> _WHAT THE TASK REQUIRES_:
Copy every line from the records that holds the word "agent".
____
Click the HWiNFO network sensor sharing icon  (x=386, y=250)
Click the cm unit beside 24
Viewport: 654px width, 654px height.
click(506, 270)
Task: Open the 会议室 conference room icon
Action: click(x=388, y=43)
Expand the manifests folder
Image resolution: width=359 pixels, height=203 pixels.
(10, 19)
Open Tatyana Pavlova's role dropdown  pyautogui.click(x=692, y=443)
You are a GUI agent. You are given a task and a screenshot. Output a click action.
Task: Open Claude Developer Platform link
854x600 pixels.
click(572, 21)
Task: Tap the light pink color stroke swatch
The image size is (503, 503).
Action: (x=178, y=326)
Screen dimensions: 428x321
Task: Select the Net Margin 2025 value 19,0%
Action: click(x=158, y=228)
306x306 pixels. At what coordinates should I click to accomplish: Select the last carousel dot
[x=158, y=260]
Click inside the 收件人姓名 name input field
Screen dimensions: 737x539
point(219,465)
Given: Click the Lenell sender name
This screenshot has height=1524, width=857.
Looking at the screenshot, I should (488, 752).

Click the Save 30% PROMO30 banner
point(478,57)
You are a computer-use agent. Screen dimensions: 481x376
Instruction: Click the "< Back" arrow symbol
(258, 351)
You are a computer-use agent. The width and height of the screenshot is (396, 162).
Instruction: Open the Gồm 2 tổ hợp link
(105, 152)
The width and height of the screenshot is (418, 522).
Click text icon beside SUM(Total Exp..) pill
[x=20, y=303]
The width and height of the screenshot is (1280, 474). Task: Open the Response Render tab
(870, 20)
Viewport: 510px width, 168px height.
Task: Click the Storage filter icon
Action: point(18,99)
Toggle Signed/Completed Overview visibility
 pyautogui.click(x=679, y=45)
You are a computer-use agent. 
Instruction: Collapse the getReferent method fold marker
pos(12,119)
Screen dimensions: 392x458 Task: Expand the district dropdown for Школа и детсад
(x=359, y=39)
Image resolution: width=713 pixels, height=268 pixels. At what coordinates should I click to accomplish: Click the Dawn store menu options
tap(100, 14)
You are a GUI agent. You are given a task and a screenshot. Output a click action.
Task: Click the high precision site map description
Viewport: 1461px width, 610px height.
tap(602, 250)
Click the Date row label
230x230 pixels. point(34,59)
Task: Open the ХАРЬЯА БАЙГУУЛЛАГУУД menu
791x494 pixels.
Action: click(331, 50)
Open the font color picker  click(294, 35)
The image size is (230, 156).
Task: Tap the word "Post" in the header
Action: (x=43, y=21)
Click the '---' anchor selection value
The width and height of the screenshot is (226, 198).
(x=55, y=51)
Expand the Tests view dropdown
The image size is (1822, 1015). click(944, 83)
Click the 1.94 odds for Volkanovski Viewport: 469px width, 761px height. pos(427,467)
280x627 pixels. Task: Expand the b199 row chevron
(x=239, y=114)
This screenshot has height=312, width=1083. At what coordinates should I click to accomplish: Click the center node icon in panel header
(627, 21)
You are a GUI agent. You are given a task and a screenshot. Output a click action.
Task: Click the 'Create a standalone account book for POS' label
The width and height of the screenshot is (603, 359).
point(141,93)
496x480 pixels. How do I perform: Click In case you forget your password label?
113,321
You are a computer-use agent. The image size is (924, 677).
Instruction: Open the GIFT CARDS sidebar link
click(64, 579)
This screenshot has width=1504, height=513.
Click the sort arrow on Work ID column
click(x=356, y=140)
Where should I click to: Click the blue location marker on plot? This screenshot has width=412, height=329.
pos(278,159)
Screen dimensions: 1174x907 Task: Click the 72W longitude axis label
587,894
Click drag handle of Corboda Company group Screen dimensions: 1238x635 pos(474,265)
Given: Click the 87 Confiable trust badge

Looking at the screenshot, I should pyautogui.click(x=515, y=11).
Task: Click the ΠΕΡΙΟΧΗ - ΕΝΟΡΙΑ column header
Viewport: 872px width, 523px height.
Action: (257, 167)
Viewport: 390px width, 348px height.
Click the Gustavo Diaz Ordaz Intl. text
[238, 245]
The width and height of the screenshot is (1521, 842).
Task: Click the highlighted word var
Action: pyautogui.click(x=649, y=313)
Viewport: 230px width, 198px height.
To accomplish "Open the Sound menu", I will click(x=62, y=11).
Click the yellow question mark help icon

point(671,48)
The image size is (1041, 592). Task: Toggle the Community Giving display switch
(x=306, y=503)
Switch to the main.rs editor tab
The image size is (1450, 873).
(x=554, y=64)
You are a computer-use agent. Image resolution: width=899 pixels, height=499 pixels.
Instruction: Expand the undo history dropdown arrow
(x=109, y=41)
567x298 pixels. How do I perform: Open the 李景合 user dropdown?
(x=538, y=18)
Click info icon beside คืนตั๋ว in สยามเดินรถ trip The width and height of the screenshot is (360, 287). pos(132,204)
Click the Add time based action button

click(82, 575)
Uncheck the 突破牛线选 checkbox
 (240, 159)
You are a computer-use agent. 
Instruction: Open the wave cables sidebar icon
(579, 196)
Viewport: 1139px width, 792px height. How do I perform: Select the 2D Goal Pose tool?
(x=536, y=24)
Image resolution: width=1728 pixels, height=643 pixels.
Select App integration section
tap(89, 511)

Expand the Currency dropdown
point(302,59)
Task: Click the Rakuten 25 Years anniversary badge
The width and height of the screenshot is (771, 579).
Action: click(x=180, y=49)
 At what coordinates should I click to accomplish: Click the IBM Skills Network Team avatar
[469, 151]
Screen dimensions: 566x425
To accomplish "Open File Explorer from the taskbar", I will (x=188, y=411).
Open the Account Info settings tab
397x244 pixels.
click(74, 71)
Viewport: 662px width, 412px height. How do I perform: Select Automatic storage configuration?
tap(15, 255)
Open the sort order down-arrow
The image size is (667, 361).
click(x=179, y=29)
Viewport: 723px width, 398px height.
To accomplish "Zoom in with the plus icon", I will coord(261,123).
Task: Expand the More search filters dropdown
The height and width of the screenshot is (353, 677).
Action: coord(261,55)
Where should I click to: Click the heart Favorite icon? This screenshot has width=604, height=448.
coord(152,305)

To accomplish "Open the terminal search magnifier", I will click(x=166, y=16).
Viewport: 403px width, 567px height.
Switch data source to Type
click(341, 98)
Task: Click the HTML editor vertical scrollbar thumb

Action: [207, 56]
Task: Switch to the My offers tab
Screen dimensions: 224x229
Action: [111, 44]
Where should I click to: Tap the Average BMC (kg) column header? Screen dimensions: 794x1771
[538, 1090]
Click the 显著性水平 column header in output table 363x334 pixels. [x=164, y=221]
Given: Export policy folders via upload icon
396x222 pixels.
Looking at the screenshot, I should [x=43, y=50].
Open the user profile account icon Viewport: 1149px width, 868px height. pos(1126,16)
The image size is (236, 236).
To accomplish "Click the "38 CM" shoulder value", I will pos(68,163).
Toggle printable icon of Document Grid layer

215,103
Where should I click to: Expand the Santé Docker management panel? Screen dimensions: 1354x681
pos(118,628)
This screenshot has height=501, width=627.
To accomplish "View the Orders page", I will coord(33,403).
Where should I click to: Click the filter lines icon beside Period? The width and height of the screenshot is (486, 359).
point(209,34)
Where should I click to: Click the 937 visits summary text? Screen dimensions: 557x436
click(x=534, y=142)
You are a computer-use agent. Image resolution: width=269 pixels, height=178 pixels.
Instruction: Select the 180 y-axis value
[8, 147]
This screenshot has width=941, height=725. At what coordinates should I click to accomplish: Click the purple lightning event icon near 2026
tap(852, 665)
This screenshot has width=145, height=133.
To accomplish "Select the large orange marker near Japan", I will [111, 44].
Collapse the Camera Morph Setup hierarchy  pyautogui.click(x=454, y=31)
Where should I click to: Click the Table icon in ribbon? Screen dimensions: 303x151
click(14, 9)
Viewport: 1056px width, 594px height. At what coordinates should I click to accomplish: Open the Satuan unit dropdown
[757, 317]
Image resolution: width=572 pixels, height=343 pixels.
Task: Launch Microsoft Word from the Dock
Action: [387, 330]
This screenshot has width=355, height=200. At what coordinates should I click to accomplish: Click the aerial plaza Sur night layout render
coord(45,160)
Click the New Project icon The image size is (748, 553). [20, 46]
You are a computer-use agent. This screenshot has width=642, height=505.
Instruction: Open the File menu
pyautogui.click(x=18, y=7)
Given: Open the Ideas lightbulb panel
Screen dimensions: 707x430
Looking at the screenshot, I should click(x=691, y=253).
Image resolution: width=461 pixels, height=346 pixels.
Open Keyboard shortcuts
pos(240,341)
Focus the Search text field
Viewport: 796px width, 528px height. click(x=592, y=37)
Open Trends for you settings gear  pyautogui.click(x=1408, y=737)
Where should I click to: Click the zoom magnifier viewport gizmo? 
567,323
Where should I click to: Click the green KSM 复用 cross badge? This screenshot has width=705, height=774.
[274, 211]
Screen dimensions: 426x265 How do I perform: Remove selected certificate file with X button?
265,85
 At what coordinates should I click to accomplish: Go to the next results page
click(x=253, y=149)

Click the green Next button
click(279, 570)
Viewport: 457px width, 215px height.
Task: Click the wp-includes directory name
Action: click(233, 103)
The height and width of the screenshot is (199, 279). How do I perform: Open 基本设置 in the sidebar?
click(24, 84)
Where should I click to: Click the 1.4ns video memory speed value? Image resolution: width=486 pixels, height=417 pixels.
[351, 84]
____
> _ANSWER BELOW_:
You are a GUI agent. You are given a task and a screenshot. Output a click action.
You are a computer-use agent. Screen dimensions: 481x376
You are a computer-use agent. The width and height of the screenshot is (396, 162).
You are a computer-use agent. 
You are a GUI agent. You are given a task and a screenshot. Output a click action.
You are a GUI agent. You are given a task and a screenshot. Output a click action.
You are a computer-use agent. The image size is (924, 677).
You are a computer-use agent. Image resolution: width=899 pixels, height=499 pixels.
You are a computer-use agent. 
You are a computer-use agent. Image resolution: width=269 pixels, height=178 pixels.
You are a computer-use agent. This screenshot has width=642, height=505.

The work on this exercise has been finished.